Not surprisingly, “Union Square at Work” includes images of employees and owners of establishments that have moved or closed. An example is the photograph of Jose Romero, a former employee of Well Food Plus located at 380 Somerville Ave open since 2006, which closed his doors a few months ago. Well Foods Plus specialized in supplying Halal meats, as well as products from Bangladesh, India, Nepal, and Pakistan. Where are Romero and the Kamals, the family which owned Well Foods , now? What does Union Square look like without them?

Union Square today

“Understandably, there is both excitement and concern about the changes to come,” Devereaux explains in her project statement. “. . . As we move into that future, we might pause and see Union Square as it stands today.” And that was exactly what I did. As part of the Arts Council Nibble team, it was rewarding to learn more about the stories of the food related business that we are promoting and aim to preserve in the Square. Sheila Borges, from Neighborhood Restaurant & Bakery, Rosy Cerna from Macchu Picchu Restaurant, and Ashley Capone from Capone Foods are a few of our partners who we hope will remain in Union Square, whatever other changes may come (see below photographs).

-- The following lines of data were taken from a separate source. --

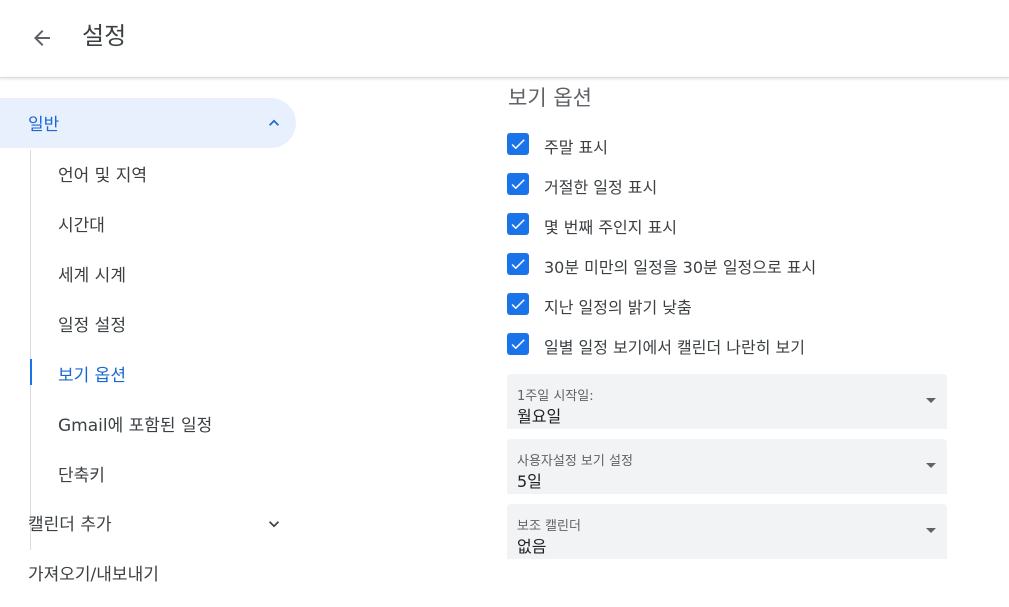  I want to click on select-value: 5일, so click(530, 482). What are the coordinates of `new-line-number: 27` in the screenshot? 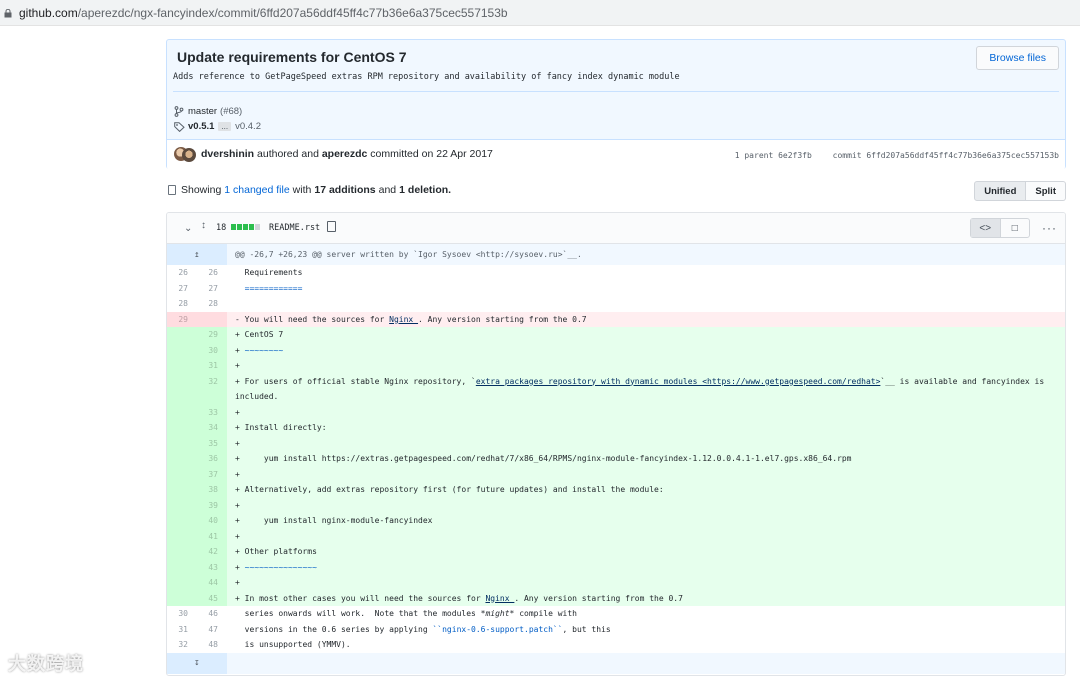 It's located at (212, 289).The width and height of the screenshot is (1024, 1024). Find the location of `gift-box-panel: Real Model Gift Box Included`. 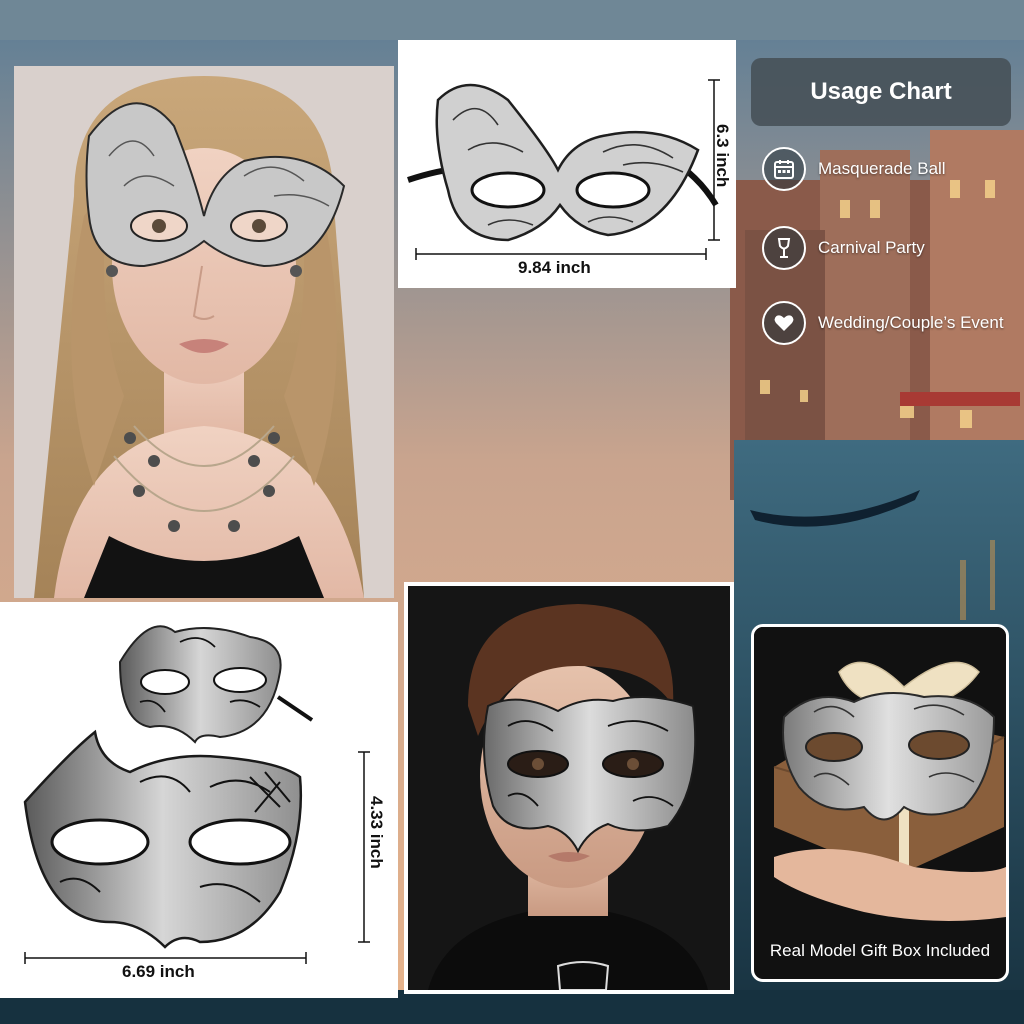

gift-box-panel: Real Model Gift Box Included is located at coordinates (880, 803).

All the photographs included in this article are part of “Union Square at Work”. The Nibble team is honored to feature a small sample of Devereaux’s work showing some workers and owners of restaurants and markets in the Square. Don’t miss a bite of “Union Square at Work” that will be exhibited at the Massachusetts State House in May!

Please note, this post reflects the views of the author, not necessarily those of Charan Devereaux or “Union Square at Work.”

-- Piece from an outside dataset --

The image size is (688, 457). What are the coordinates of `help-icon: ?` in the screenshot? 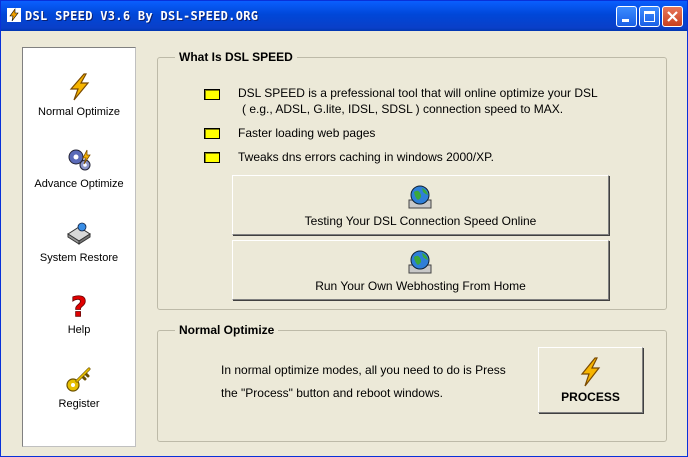 It's located at (78, 305).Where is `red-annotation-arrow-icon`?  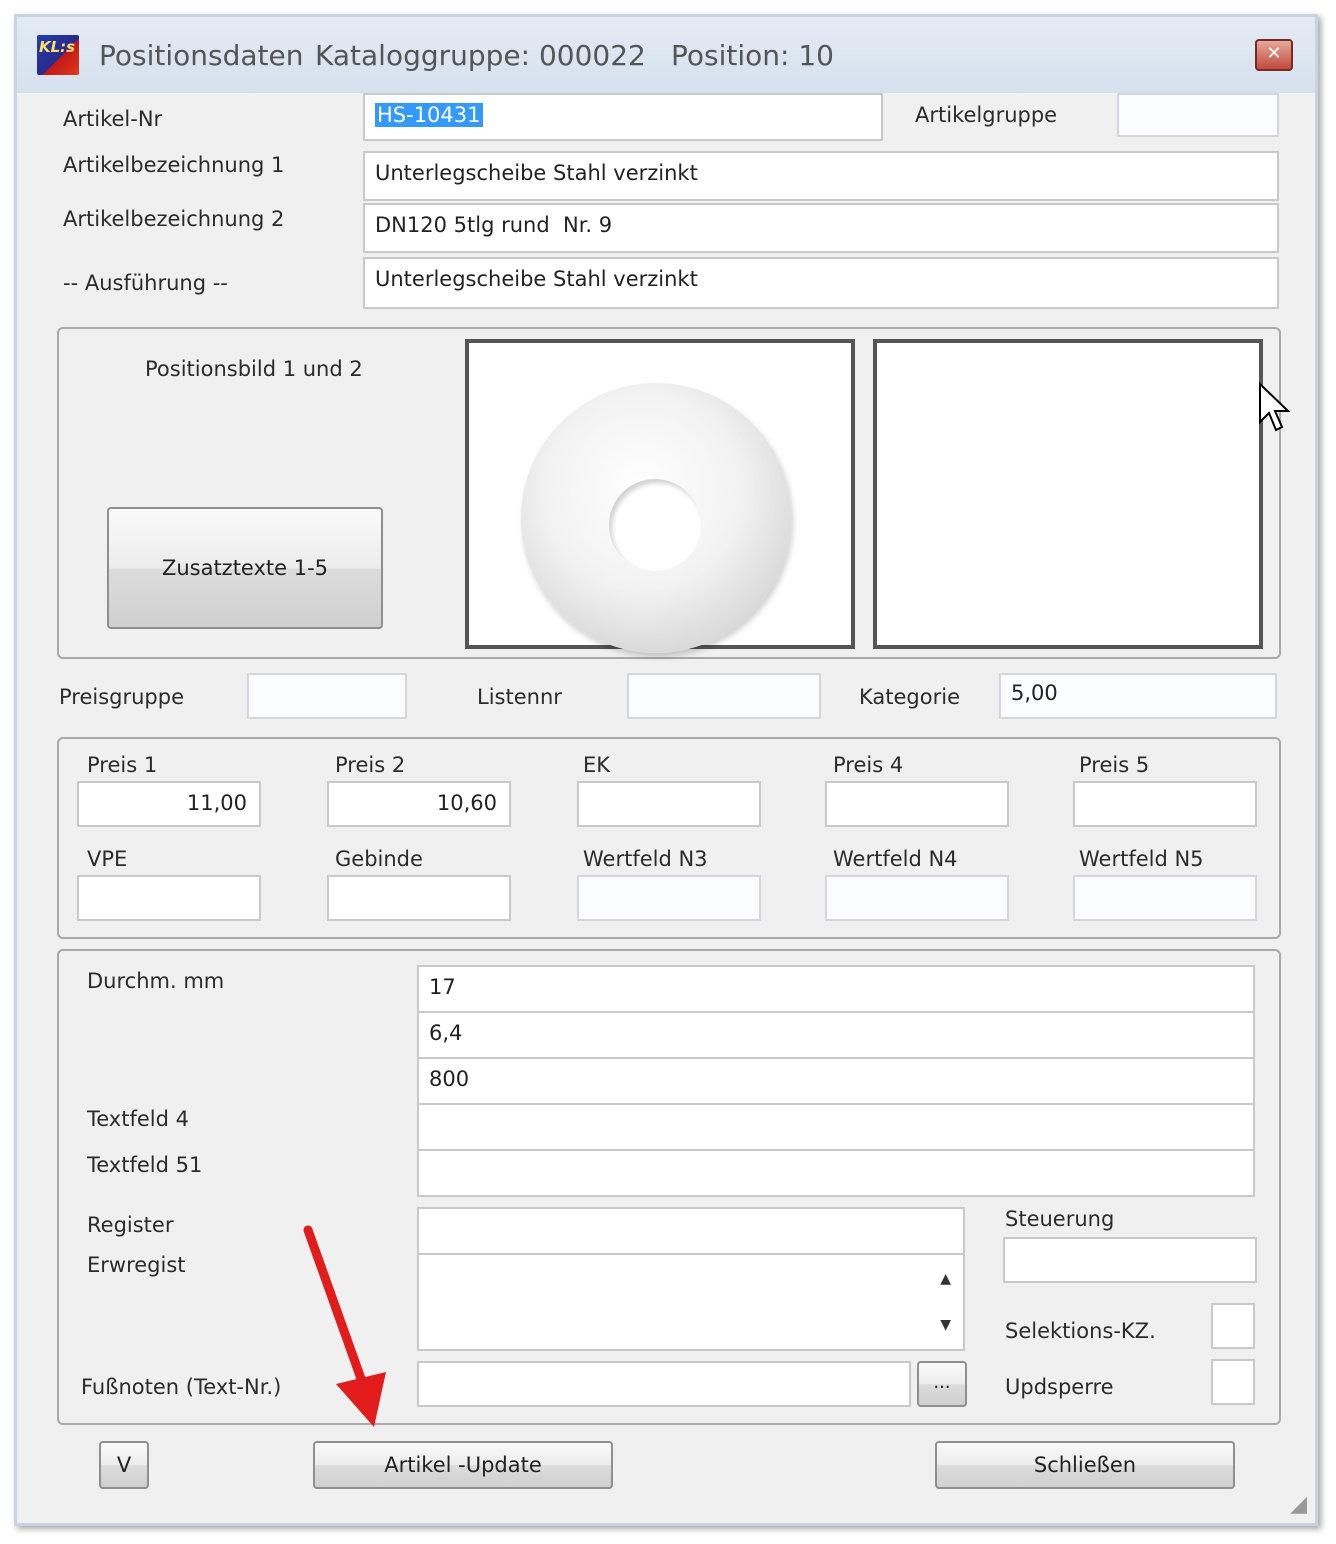
red-annotation-arrow-icon is located at coordinates (344, 1326).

The Neighborhood Restaurant & Bakery, Somerville, MA

Sheila Borges, the Neighborhood Restaurant & Bakery owner, a Portuguese Restaurant located in 25 Bow Street since 1983

Machu Picchu Restaurante Turistico, Somerville, MA

Rosy Cerna, Machu Picchu Restaurante Turistico owner, a Peruvian Restaurant located in 25 Union Square since 2006

Capone Foods, Somerville, MA

Ashley Capone, Capone Foods Market located in 14 Bow Street since 1985

Reliable Market, Somerville, MA

Reliable Market, a Korean Market located in 45 Union Square since 1982.